Brixmor announces material information to its investors in SEC filings and press releases and on public conference calls, webcasts and the “Investors” page of its website at https://www.brixmor.com. The Company also uses social media to communicate with its investors and the public, and the information Brixmor posts on social media may be deemed material information. Therefore, Brixmor encourages investors and others interested in the Company to review the information that it posts on its website and on its social media channels.
450 Lexington Avenue : New York, NY 10017 : 800.468.7526 SAFE HARBOR LANGUAGE
This press release may contain forward-looking statements within the meaning of Section 27A of the Securities Act of 1933 and Section 21E of the Securities Exchange Act of 1934. These statements include, but are not limited to, statements related to the Company’s expectations regarding the performance of its business, its financial results, its liquidity and capital resources and other non-historical statements. You can identify these forward-looking statements by the use of words such as “outlook,” “believes,” “expects,” “potential,” “continues,” “may,” “will,” “should,” “seeks,” “projects,” “predicts,” “intends,” “plans,” “estimates,” “anticipates” or the negative version of these words or other comparable words.
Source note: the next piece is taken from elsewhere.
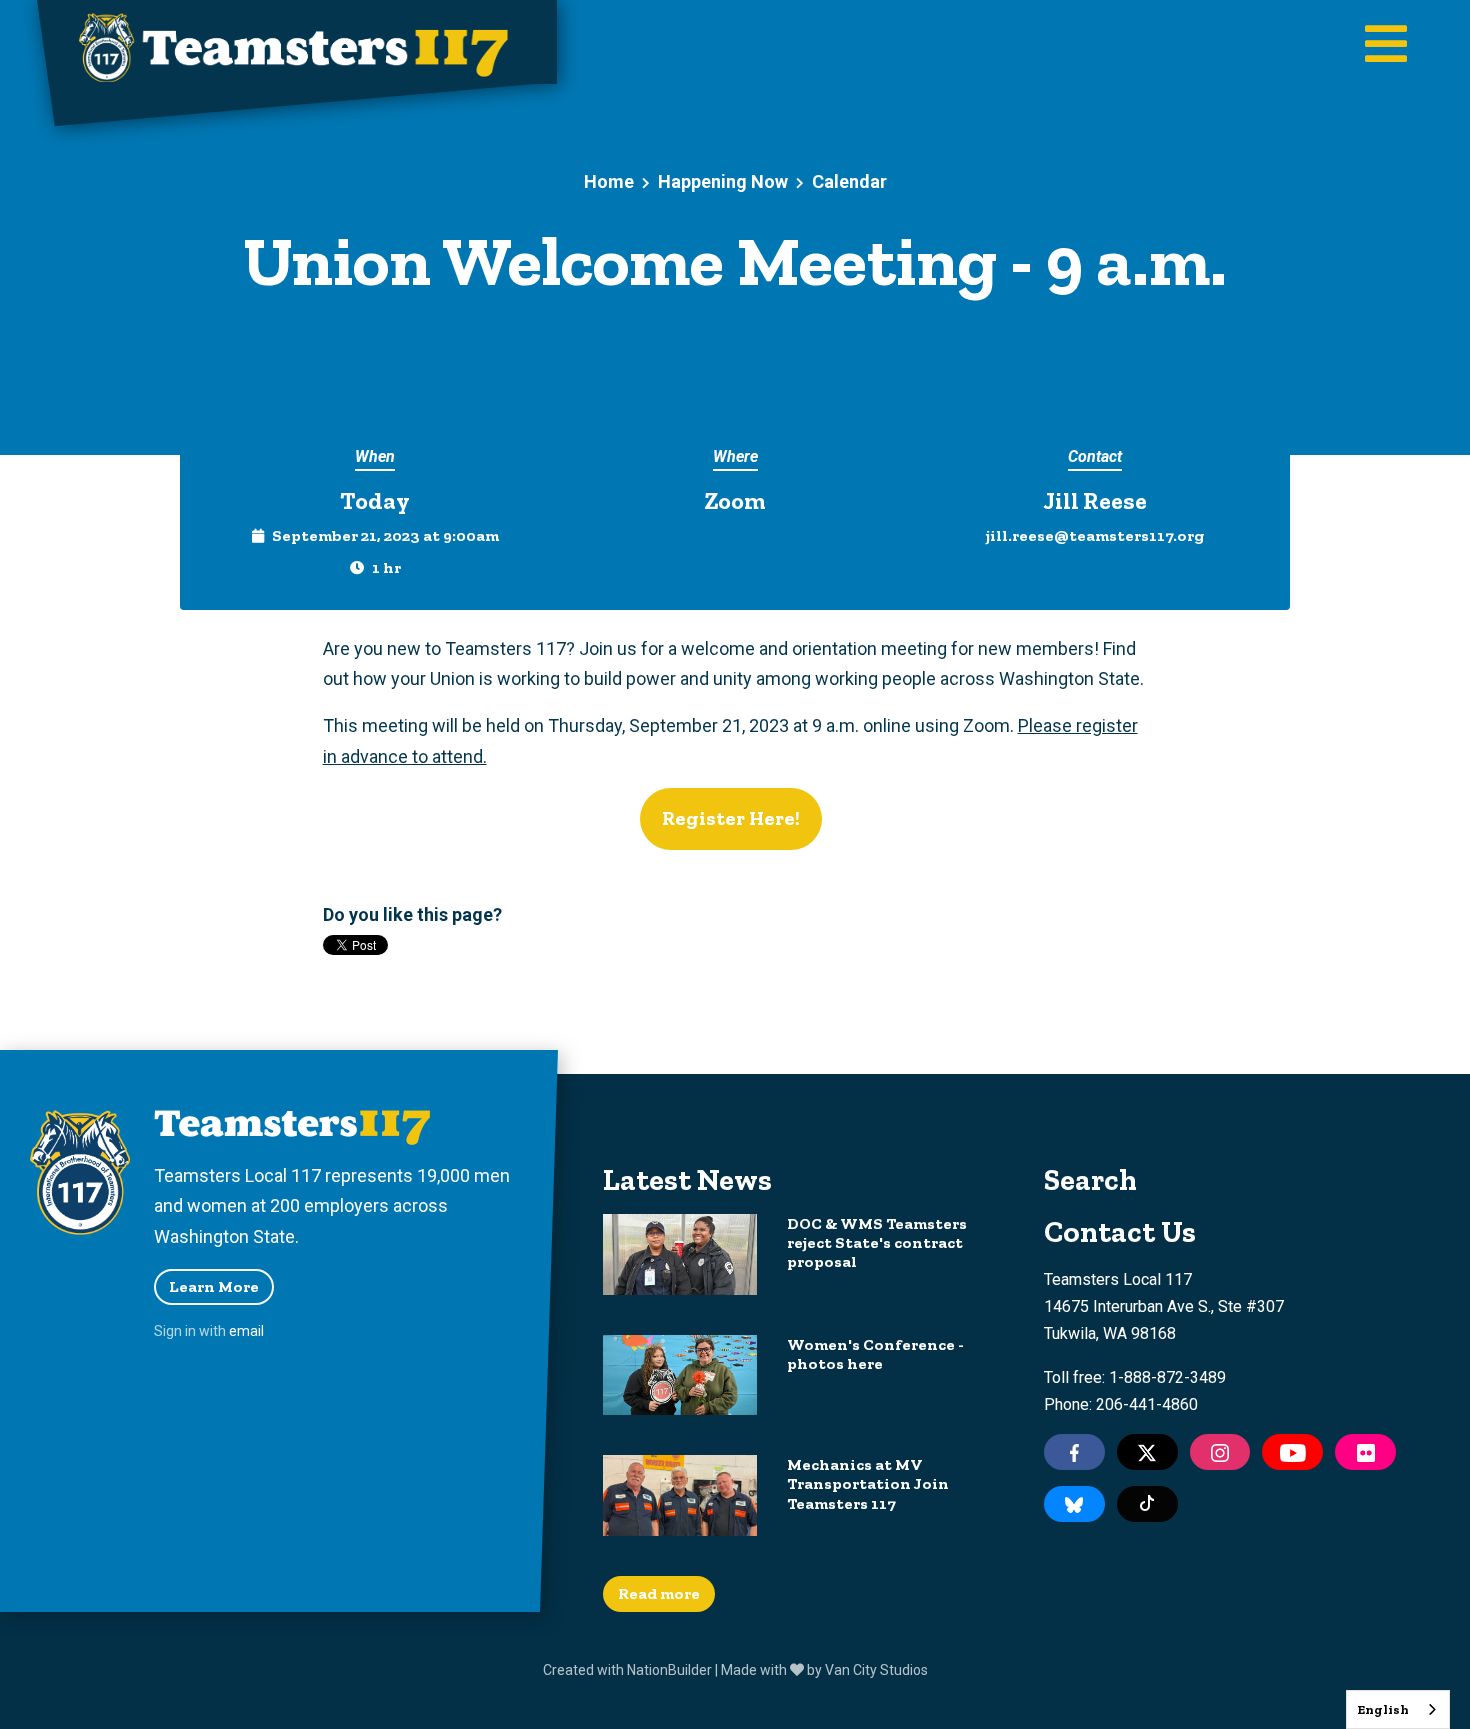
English (1383, 1709)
Such forward-looking statements are subject to various risks and uncertainties, including those described under the sections entitled “Forward-Looking Statements” and “Risk Factors” in the Company’s Annual Report on Form 10-K for the year ended December 31, 2022, as such factors may be updated from time to time in our periodic filings with the SEC, which are accessible on the SEC’s website at www.sec.gov. Accordingly, there are or will be important factors that could cause actual outcomes or results to differ materially from those indicated in these statements. These factors should not be construed as exhaustive and should be read in conjunction with the other cautionary statements that are included in this release and in the Company’s filings with the SEC. The Company undertakes no obligation to publicly update or review any forward-looking statement, whether as a result of new information, future developments or otherwise, except as required by law.